Before we react as moms/dads/grandparents etc, it is important to think first. When your toddler pushes down the baby, or throws a toy, or has a tantrum...try as hard as you can to not react.
Try instead taking a deep breath, going over the to the 'tantrum' child and pick him up, give him a hug, ask what is wrong, pick up the baby who was pushed, have them sit on your lap together. Talk about how the baby must feel and how the toddler feels.
Ask your toddler, how do we touch babies? That's right gentle, show me gentle. "What would baby like right now to feel better?" That's right, a hug. "Let's say sorry."
I know it is hard, cause I struggle with it. It's hard not to shout NO from the other side of the room. It's hard not to say STOP IT! and grab your toddler roughly. It's hard not to spank, hit or shame your child with words when you are worried, upset, angry or shocked.
What will this do for your child?
Shaming and yelling at your child will shock and scare them. They don't quite get what they did as being really bad. They may have reacted out of an emotion such as frustration, anger, jealousy, or fear. We don't always know. Maybe they just do things to see 'what will happen.'
When we add more fear, frustration and anger to the situation, it doesn't teach them anything. There can only be one baby having a tantrum in the house. There can be only one toddler between the adult and child. Someone must be the teacher.

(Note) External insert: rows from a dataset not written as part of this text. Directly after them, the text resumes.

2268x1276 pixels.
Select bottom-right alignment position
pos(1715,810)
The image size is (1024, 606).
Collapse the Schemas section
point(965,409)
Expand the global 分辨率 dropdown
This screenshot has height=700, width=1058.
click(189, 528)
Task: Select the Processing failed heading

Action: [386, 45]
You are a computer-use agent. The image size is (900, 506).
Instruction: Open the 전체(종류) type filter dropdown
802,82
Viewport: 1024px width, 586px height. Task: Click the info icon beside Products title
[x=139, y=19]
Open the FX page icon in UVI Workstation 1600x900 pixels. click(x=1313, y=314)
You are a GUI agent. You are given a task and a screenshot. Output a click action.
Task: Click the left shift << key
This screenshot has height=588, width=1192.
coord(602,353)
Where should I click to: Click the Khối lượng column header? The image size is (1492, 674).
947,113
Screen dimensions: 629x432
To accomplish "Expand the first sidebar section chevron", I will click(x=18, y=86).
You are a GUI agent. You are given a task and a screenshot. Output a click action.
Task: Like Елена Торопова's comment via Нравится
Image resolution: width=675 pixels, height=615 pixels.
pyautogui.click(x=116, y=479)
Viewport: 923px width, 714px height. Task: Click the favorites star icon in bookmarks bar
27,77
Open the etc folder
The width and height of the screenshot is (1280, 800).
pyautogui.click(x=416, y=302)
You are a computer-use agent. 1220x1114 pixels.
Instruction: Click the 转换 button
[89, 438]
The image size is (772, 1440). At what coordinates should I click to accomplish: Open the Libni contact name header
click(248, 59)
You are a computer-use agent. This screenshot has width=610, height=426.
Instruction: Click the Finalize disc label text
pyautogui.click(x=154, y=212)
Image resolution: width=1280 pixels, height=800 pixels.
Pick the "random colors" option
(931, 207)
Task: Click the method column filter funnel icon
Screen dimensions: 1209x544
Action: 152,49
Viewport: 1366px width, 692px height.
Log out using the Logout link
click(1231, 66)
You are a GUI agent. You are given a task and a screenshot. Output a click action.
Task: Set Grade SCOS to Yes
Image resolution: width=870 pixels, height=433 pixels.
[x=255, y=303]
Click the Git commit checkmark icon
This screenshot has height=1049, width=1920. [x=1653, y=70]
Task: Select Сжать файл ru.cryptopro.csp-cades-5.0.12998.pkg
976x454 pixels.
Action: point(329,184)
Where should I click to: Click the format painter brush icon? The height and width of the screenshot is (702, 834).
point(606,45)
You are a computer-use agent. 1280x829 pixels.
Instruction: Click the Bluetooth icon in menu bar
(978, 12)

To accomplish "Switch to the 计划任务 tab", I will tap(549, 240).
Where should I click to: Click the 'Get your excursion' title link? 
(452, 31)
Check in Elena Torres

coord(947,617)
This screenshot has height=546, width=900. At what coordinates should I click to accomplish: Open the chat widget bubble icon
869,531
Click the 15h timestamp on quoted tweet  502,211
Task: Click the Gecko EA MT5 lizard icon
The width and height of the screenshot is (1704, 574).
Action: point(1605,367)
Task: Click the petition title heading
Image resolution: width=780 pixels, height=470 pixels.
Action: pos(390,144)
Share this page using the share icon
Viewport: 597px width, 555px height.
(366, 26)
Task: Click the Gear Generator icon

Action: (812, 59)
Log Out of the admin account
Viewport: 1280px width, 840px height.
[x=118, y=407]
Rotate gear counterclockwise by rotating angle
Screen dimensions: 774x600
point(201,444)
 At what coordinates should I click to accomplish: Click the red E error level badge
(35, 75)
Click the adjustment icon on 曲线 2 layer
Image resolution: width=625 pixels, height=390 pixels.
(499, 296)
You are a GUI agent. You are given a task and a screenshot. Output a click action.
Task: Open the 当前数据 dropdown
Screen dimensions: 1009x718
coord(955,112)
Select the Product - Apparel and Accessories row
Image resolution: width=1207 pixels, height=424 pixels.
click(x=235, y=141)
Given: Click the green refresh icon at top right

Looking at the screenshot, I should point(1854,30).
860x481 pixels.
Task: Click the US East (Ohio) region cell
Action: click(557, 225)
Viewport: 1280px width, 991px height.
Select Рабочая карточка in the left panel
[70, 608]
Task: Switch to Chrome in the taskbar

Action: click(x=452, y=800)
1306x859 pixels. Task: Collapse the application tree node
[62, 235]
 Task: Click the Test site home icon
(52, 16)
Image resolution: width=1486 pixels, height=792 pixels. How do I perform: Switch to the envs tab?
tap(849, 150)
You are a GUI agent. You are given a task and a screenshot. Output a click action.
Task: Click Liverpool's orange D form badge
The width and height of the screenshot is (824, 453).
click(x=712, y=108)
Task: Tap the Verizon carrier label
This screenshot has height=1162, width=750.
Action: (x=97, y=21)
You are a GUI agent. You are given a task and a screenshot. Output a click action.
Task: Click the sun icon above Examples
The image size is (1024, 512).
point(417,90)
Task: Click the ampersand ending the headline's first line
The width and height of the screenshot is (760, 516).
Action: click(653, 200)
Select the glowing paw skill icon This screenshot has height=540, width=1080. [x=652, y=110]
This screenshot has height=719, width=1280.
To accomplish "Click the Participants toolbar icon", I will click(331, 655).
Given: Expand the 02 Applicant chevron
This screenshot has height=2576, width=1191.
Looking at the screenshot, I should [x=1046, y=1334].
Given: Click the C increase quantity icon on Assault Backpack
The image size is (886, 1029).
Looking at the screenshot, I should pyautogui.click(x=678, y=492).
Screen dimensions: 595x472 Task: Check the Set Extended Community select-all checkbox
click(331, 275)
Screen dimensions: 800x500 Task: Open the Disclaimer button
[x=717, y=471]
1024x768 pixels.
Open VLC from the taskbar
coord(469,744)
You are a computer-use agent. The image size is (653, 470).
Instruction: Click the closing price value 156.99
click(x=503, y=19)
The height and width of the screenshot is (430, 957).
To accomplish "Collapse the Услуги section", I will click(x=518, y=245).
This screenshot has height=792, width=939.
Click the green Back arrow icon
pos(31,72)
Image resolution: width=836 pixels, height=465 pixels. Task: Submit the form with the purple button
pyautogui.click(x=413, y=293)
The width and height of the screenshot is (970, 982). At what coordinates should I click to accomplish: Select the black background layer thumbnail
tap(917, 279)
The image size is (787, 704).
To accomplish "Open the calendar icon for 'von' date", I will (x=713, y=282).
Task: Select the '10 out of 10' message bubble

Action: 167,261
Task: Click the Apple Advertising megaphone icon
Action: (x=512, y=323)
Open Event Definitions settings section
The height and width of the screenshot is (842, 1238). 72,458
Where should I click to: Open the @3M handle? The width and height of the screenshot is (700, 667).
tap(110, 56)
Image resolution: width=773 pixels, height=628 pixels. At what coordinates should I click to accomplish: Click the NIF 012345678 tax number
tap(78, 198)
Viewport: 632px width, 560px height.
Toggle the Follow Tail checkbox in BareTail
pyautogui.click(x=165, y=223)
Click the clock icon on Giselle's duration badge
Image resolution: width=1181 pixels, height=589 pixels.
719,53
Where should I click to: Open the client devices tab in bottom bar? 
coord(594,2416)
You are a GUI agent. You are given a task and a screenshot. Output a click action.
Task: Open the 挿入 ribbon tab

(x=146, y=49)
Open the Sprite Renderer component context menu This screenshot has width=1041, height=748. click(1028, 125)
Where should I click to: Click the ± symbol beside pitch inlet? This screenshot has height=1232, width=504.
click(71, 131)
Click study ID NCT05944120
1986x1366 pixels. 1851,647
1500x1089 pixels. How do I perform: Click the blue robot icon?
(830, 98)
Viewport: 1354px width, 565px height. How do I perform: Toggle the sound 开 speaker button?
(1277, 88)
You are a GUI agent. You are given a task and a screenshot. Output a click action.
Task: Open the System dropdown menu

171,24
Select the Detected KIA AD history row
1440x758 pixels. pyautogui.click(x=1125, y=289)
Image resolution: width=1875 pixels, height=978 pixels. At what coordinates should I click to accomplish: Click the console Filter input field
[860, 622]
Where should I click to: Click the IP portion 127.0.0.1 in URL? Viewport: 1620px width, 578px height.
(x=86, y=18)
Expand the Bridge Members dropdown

When instead, you hug your child, scoop them up in your arms and say, "Hey, what's wrong?" "How can I help?" "We can't push babies, let's go play with your train set etc" When you teach them, gentle touching, and the 'rules' of the home. You are setting an example of how to be with others in the home. Isn't it far better to be firm, kind and consistent with our toddlers when they 'act out' than if we joined them by acting out ourselves?
Remember... redirect, distract and teach consistently in a calm manner...
I write this to remind myself to stay the course each and every day.
Hope it helped you as well.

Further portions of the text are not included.